### Records shown

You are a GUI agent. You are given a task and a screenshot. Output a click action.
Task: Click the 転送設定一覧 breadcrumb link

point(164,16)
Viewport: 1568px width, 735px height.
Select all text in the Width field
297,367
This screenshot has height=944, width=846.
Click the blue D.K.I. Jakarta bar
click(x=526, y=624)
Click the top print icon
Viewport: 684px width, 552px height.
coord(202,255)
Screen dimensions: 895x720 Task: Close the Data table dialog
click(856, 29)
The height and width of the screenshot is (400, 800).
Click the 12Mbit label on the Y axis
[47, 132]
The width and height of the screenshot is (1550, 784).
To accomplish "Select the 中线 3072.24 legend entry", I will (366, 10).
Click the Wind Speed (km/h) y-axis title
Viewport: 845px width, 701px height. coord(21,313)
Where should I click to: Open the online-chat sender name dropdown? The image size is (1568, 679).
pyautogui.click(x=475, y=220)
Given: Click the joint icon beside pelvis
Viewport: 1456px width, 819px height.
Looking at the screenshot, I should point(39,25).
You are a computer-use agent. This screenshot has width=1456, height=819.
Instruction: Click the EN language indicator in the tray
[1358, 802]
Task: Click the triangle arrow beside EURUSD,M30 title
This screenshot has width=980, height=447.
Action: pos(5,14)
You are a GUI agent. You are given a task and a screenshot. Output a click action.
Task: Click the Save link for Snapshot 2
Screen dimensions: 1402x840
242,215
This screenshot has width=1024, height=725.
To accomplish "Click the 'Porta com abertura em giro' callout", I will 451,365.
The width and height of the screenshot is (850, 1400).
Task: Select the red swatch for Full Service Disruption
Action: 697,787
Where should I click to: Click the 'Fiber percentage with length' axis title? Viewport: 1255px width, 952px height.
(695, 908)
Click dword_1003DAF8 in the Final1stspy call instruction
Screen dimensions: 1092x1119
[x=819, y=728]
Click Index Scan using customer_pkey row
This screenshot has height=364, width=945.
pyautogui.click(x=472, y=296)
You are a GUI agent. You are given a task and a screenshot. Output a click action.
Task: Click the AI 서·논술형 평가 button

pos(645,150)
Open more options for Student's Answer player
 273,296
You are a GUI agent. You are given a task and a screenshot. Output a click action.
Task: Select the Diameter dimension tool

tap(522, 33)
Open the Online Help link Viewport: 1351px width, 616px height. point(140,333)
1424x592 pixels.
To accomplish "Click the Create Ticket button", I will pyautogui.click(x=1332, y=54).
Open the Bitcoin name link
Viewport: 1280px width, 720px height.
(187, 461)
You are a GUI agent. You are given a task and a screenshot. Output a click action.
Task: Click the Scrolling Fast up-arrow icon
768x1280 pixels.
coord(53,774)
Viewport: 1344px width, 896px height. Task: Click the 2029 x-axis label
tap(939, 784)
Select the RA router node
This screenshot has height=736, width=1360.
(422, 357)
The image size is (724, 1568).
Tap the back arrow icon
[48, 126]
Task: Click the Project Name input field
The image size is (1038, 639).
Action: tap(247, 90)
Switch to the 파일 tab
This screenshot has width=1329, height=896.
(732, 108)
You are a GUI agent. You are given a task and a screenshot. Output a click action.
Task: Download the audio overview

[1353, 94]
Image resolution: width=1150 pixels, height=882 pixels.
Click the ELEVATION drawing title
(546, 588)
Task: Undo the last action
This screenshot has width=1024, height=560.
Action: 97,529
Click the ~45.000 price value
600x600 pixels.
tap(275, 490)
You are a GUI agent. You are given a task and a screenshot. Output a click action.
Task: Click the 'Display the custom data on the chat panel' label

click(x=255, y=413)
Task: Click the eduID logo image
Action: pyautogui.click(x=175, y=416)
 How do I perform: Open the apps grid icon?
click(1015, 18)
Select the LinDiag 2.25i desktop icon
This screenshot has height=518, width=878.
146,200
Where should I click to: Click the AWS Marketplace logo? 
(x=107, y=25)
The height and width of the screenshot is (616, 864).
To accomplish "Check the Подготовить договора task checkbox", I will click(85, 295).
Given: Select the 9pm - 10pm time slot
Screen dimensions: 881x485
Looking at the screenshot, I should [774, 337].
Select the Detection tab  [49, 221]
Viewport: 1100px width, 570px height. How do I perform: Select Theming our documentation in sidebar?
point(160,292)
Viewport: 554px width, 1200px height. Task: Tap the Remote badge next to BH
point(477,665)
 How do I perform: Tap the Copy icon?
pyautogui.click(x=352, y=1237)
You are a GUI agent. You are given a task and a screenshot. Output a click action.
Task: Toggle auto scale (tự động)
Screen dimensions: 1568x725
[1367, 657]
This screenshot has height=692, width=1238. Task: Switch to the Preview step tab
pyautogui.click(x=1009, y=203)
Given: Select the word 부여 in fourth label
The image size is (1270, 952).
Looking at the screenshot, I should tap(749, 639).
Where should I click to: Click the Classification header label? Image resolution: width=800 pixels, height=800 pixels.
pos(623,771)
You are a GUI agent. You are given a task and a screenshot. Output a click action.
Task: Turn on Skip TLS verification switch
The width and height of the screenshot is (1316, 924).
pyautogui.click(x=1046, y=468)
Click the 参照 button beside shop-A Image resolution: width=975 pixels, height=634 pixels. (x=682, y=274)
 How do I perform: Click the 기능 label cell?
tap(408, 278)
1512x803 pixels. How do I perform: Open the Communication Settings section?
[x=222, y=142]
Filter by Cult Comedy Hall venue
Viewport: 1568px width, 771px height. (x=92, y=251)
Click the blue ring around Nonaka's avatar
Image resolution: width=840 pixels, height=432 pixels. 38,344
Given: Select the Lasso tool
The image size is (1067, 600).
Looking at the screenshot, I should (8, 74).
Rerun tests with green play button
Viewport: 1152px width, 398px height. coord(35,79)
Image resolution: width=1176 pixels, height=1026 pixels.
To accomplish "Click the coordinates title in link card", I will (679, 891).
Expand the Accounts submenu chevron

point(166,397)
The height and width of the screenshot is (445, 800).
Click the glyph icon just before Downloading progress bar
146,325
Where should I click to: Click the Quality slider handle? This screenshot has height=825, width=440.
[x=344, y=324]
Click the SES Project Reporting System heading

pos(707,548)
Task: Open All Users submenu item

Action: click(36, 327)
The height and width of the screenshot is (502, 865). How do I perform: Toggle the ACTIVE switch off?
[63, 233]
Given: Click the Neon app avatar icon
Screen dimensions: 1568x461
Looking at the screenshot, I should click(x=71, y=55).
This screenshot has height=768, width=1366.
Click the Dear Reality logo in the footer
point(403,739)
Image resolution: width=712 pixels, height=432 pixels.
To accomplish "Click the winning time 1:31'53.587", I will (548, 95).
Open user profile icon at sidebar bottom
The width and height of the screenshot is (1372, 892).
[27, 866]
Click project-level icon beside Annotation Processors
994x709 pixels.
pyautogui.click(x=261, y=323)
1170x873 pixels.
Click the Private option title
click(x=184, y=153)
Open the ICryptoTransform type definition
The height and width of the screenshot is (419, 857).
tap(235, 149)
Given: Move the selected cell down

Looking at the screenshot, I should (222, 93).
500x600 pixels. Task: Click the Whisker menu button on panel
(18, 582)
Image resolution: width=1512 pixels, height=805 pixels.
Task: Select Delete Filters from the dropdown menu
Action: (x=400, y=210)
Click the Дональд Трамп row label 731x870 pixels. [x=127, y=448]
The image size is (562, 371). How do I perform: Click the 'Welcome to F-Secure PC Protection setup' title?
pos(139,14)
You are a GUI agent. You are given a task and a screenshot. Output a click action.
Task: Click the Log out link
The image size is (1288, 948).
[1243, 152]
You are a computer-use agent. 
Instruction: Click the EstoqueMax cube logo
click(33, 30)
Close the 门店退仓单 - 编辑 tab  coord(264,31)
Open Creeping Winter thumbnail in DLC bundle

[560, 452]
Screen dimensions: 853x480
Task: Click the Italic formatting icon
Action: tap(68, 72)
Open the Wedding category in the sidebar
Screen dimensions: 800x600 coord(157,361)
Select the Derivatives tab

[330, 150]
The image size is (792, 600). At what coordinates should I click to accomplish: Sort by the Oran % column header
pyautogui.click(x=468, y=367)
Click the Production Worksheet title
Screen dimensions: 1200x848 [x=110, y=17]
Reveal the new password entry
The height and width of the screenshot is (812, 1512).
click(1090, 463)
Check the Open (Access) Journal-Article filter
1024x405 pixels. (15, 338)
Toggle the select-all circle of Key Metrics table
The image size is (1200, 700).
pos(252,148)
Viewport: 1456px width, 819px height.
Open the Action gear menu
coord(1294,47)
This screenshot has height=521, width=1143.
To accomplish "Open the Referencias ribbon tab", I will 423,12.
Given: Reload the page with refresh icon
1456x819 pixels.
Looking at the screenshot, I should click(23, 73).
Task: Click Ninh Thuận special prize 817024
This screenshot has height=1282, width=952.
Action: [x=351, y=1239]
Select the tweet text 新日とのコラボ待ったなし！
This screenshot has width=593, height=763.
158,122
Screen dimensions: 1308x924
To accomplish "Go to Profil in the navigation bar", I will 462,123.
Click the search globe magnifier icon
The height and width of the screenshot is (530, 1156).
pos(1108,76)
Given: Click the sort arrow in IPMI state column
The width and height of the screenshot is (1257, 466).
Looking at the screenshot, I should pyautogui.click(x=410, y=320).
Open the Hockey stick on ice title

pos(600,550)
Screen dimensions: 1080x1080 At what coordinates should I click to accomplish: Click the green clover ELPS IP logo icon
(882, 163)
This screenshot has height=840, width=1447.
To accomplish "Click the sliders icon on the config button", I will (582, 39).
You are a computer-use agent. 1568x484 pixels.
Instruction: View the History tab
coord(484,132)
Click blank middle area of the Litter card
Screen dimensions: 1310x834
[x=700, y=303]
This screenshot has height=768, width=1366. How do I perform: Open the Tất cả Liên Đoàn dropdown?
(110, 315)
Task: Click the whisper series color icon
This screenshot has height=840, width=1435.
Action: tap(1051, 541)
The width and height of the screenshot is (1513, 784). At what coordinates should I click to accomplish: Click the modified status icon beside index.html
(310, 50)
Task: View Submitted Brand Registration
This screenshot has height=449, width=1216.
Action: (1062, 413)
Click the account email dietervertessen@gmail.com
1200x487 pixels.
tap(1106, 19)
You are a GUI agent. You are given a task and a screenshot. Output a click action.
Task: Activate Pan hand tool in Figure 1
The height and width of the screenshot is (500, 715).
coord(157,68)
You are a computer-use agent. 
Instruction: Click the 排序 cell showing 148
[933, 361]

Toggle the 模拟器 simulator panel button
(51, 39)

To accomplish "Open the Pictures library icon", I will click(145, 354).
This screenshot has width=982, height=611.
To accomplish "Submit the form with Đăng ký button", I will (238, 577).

######

- [Job] Change "Select" to "Choose" in the entries between the lines holding "Given: Select the 9pm - 10pm time slot" and "point(160,292)", inclusive. Write out only those lines, leaving everything else as it is.

- [Result of the exercise]
Given: Choose the 9pm - 10pm time slot
Screen dimensions: 881x485
Looking at the screenshot, I should [774, 337].
Choose the Detection tab  [49, 221]
Viewport: 1100px width, 570px height. How do I perform: Choose Theming our documentation in sidebar?
point(160,292)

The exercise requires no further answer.